Thursday, April 19, 2012

The Pros Show Me How to "Let Go, Let God"

These dogs know how to "Let Go, Let God."  Never had a lesson in their lives, but they nail it every time they make the attempt.

Why not me?  I pace.  I prowl.  I sit down.  I stand up.  I do to bed early.  I say a mantra.  I cannot seem to get the knack of kicking back.

My dogs eat, then beg to play, then play, then with little or no fanfare, they plop down in a comfortable spot and...  They are out like lights.  How do they do it?  I helped to raise them.  They should be somewhat influenced by my presence.  Why are not they even somewhat dysfunctional with respect to the ability to relax?

The answer is simple beyond my ability to understand intellectually.  They don't care.  They trust me, their surroundings, their physical condition, and they don't worry until there is a reason to do so.  Oh, as you can see in the eyes of the big one, there is an element of suspicion, but only for the most basic of reasons.  "You really don't think you have enough room to join us, and I am certain you do not expect any of US to move do you?"  That sort of logic.  They do not engage in my logic, which were I to wear the same expression, could be interpreted as, "Oh, God, if I do not organize the shelves in the kitchen, I will fall behind," or, "I am certain some major issue will rear up tomorrow, and then I will have two major chores to complete.  Why are you looking at me like that?"

I am not simple.  God saw fit to adorn the female of my species with a wide pelvis and birthing canal perfect for expelling infants with over sized craniums.  Those bulbous, brain globes are blessed with two hemispheres of frontal lobes, and those lobes carry memories.  We human bobble heads take an inordinately long time to develop, and when we eventually do, we have managed to store and classify millions of bits of memory.  Some good, most bothersome, and useless to our survival.  Why?  Because we no longer walk habitually upright through tall, savanna grasses peering furtively over our shoulders in search of wicked, fanged carnivores or gazelles hell bent on pounding us into the mud for daring to peek at their non bulbous headed offspring.

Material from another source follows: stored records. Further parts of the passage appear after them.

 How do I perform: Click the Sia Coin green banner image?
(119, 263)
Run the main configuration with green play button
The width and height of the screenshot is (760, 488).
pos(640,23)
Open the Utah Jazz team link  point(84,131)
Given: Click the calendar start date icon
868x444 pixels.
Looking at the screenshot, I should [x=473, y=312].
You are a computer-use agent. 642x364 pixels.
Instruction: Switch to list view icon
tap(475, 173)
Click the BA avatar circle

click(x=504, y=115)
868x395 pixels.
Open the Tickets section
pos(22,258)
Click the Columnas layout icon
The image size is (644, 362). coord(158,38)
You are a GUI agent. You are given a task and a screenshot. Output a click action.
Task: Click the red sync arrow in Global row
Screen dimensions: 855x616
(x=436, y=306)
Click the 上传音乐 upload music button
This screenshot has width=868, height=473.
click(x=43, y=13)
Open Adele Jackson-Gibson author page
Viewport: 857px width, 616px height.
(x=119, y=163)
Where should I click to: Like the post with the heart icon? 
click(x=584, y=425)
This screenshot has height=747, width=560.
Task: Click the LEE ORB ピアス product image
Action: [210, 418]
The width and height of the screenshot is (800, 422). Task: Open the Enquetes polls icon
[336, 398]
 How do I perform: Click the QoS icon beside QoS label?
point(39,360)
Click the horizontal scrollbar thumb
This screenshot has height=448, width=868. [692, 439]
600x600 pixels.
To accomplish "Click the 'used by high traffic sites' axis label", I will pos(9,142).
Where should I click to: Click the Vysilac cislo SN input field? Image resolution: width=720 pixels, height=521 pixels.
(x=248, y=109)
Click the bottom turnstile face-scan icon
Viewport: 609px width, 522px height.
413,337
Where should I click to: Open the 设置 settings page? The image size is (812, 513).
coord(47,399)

God gifted us with the capacity to learn from our mistakes, and those of others (the eaten and the trampled).  We store those memories with a dose of chemicals attached.  Chemicals which we fondly refer as "fear."  We spent many, many years developing this capacity, and became so good at it, we were motivated to go to any lengths to remove the causes of our fear.  We slew, herded, stampeded and corralled all the beasties, trees and fauna of the world into tidy piles we could manage in our attempts to relieve the fear that stalked us through the wilds of the world.   We were successful, but the fear did not leave us, and our memories still lurk in our over sized craniums provoking us with regular bouts of anxiety.  The causes have all been managed to one degree or another, so many of us do not even fully understand why we suffer from such unreasonable fear.

Now, the species we corralled have certainly benefited from our frantic efforts to "fix" all that was violent in the world.  Even those we eat do not seem to be overly burdened with worry for the future.  Why?  No inordinately large heads.  They do remember but only enough to stave off the most pressing dangers.  Even when the creature comforts are cut back or even cruelly refused them, they maintain memories of what worked for them as opposed to what threatened them.  How remarkable?

I have no idea how to emulate the efforts of my beloved pets.  I wish I could.  I try to be the Taoist "un-carved block," but with little success.  My mind begin to fancy it can help the block or beautify it, and I am off and running.  I am, as the author of the Tao of Poo describes, a "Bisy Bakson."  I will not explain further.  You must read the book by Benjamin Hoff.  My best results come when I just look at them "letting go" and join them.  We stare vacantly off into space, and I concentrate on watching them not concentrate.  It works.  Give me another decade and perhaps I will give up my claim to being another "Bisy Bakson."